### What this task involves
Below is a listing from which only part is wanted; return exactly the lines from the one with "Instruction: Open the LMS SCORM 1.2 dropdown" up to and including the one with "The height and width of the screenshot is (182, 263).".

### Information shown

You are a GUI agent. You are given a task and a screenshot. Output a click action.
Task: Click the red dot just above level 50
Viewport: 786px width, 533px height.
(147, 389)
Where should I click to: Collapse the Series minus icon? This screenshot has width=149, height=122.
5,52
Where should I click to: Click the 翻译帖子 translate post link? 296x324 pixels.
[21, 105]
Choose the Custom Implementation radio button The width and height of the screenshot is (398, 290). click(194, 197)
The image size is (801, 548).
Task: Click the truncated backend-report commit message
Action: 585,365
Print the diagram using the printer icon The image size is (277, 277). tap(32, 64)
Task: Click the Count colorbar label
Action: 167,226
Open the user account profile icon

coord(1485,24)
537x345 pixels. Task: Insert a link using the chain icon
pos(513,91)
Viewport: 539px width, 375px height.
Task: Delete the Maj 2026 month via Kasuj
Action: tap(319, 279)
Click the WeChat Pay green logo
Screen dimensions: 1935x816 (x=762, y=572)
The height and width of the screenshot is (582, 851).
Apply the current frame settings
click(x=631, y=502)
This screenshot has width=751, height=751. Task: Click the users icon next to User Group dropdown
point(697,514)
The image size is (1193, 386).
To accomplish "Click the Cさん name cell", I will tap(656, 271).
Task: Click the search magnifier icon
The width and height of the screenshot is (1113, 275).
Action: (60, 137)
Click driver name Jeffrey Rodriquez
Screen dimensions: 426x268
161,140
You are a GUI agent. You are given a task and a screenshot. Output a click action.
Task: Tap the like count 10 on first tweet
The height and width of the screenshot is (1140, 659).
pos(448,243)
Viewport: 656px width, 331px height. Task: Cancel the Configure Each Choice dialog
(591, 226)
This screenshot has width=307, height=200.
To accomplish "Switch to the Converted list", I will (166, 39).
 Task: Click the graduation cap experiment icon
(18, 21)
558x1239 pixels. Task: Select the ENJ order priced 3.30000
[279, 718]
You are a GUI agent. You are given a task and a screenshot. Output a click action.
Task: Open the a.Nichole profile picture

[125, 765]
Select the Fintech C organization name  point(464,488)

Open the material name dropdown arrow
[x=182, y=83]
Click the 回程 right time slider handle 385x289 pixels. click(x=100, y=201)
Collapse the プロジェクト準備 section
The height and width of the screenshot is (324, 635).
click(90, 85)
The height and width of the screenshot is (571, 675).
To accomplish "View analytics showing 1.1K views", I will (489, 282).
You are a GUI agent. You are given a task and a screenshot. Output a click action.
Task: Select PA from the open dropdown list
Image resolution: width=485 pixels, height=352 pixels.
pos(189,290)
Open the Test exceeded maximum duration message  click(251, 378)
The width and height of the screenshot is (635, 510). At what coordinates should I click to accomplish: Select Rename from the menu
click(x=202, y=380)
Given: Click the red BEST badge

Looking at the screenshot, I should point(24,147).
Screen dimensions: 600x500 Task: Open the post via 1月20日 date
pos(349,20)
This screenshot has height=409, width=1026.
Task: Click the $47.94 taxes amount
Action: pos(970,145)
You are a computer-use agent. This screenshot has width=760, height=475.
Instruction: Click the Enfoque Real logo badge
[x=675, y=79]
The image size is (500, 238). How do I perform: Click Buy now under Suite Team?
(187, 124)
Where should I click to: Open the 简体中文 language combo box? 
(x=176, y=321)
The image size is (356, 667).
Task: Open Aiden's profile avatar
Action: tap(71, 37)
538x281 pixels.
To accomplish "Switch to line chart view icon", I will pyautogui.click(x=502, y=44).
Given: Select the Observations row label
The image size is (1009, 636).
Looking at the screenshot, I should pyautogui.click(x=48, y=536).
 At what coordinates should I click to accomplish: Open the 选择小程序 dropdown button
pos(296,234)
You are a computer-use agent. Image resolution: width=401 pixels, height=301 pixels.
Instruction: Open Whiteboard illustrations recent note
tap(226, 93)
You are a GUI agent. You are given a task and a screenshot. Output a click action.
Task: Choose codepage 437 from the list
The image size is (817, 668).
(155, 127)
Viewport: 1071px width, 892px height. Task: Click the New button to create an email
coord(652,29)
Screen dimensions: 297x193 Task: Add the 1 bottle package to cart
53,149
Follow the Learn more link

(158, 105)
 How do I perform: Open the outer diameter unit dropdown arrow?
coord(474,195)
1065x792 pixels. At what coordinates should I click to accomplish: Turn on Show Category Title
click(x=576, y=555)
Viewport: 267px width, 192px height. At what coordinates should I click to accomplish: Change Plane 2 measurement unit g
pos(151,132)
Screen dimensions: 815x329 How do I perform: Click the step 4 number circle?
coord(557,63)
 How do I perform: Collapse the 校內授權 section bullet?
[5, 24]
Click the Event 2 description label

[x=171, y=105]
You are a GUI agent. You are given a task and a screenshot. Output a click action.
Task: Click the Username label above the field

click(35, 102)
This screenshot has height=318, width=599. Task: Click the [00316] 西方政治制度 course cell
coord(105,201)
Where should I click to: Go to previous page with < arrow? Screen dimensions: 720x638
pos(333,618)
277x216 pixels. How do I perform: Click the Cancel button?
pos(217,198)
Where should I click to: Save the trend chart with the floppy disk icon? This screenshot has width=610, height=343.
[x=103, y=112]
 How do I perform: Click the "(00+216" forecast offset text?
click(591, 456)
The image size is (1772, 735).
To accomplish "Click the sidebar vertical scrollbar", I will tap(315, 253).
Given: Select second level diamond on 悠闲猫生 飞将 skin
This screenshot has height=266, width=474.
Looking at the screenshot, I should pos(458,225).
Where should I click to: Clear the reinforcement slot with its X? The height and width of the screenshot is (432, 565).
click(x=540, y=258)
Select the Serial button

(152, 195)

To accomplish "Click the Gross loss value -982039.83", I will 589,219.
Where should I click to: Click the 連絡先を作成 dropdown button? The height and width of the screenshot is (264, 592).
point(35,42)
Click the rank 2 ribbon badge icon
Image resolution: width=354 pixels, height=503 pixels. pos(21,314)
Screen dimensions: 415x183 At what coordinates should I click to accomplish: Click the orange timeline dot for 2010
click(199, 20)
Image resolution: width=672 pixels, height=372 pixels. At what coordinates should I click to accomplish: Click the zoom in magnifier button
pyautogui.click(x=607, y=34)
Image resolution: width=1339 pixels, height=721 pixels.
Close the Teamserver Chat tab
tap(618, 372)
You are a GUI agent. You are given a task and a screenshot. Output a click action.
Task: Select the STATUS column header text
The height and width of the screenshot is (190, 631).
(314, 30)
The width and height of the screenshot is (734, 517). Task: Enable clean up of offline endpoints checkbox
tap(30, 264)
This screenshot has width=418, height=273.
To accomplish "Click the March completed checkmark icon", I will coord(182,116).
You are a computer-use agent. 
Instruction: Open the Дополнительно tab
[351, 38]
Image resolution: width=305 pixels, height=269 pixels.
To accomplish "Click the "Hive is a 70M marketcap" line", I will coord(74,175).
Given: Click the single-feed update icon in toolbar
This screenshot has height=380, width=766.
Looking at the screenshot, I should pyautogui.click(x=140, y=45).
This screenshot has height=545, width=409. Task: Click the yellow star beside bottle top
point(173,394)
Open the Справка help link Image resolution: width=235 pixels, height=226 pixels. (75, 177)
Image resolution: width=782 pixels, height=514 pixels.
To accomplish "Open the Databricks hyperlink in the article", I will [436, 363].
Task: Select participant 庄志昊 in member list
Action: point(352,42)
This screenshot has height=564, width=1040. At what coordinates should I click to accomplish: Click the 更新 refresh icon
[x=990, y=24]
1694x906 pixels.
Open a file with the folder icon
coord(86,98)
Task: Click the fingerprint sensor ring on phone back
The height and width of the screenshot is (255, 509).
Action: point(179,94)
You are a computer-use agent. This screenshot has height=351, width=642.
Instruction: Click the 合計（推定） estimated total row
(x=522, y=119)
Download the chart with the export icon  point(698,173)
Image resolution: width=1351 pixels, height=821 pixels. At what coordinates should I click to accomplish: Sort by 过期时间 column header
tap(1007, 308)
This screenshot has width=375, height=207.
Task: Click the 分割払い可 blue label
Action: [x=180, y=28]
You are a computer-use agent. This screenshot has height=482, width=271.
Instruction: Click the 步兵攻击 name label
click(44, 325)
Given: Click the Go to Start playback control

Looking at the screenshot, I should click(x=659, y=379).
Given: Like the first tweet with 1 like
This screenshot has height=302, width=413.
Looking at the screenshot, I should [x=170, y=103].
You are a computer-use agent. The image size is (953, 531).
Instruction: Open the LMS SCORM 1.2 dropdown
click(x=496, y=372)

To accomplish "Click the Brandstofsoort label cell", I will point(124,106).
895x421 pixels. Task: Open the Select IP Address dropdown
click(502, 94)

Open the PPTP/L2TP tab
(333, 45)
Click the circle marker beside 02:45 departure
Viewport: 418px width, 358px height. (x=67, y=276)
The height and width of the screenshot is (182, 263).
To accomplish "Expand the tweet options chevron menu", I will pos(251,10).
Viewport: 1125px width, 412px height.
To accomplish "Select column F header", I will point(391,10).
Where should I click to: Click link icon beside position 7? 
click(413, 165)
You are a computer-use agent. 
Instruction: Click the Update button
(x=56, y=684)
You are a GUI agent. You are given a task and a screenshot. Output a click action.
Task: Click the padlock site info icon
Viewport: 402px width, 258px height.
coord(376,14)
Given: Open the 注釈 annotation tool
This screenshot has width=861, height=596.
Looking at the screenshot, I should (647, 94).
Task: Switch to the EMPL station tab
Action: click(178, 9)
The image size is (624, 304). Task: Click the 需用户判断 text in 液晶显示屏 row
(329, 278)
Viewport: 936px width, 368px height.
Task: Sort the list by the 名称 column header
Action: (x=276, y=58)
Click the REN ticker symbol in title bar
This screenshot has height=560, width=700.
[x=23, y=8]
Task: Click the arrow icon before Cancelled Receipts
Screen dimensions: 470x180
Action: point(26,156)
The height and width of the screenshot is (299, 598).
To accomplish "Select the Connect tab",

### Written reply
Instruction: Open the LMS SCORM 1.2 dropdown
click(x=496, y=372)

To accomplish "Click the Brandstofsoort label cell", I will point(124,106).
895x421 pixels. Task: Open the Select IP Address dropdown
click(502, 94)

Open the PPTP/L2TP tab
(333, 45)
Click the circle marker beside 02:45 departure
Viewport: 418px width, 358px height. (x=67, y=276)
The height and width of the screenshot is (182, 263).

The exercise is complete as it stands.